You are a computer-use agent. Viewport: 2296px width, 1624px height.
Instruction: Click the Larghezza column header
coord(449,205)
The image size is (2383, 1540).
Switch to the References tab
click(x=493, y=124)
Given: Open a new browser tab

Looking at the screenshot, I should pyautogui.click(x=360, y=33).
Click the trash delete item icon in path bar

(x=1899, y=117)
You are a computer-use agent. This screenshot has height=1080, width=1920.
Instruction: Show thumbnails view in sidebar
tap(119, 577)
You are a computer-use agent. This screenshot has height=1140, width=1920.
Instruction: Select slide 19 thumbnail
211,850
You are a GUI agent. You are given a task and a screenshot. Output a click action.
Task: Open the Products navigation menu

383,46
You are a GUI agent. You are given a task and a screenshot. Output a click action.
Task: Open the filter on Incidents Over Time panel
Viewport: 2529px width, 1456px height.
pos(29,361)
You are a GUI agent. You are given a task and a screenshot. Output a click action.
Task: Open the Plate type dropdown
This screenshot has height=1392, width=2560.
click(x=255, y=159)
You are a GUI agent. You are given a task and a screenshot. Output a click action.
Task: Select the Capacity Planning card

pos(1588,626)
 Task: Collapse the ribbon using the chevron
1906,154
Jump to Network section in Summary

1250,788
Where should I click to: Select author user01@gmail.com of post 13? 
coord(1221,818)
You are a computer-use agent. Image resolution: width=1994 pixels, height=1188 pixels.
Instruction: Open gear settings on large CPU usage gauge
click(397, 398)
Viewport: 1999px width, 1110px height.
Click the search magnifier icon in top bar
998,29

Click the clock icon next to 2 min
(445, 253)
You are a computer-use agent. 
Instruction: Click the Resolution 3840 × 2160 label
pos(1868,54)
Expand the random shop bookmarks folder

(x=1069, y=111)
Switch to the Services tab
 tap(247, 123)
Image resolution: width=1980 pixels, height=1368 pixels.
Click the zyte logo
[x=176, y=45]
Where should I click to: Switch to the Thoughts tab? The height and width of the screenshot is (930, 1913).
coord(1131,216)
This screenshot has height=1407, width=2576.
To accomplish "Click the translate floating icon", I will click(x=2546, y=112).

- - - - -

Copy the records above exactly.

EXERCISE OUTPUT:
You are a computer-use agent. Viewport: 2296px width, 1624px height.
Instruction: Click the Larghezza column header
coord(449,205)
The image size is (2383, 1540).
Switch to the References tab
click(x=493, y=124)
Given: Open a new browser tab

Looking at the screenshot, I should pyautogui.click(x=360, y=33).
Click the trash delete item icon in path bar

(x=1899, y=117)
You are a computer-use agent. This screenshot has height=1080, width=1920.
Instruction: Show thumbnails view in sidebar
tap(119, 577)
You are a computer-use agent. This screenshot has height=1140, width=1920.
Instruction: Select slide 19 thumbnail
211,850
You are a GUI agent. You are given a task and a screenshot. Output a click action.
Task: Open the Products navigation menu

383,46
You are a GUI agent. You are given a task and a screenshot. Output a click action.
Task: Open the filter on Incidents Over Time panel
Viewport: 2529px width, 1456px height.
pos(29,361)
You are a GUI agent. You are given a task and a screenshot. Output a click action.
Task: Open the Plate type dropdown
This screenshot has height=1392, width=2560.
click(x=255, y=159)
You are a GUI agent. You are given a task and a screenshot. Output a click action.
Task: Select the Capacity Planning card

pos(1588,626)
 Task: Collapse the ribbon using the chevron
1906,154
Jump to Network section in Summary

1250,788
Where should I click to: Select author user01@gmail.com of post 13? 
coord(1221,818)
You are a computer-use agent. Image resolution: width=1994 pixels, height=1188 pixels.
Instruction: Open gear settings on large CPU usage gauge
click(397, 398)
Viewport: 1999px width, 1110px height.
Click the search magnifier icon in top bar
998,29

Click the clock icon next to 2 min
(445, 253)
You are a computer-use agent. 
Instruction: Click the Resolution 3840 × 2160 label
pos(1868,54)
Expand the random shop bookmarks folder

(x=1069, y=111)
Switch to the Services tab
 tap(247, 123)
Image resolution: width=1980 pixels, height=1368 pixels.
Click the zyte logo
[x=176, y=45]
Where should I click to: Switch to the Thoughts tab? The height and width of the screenshot is (930, 1913).
coord(1131,216)
This screenshot has height=1407, width=2576.
To accomplish "Click the translate floating icon", I will click(x=2546, y=112).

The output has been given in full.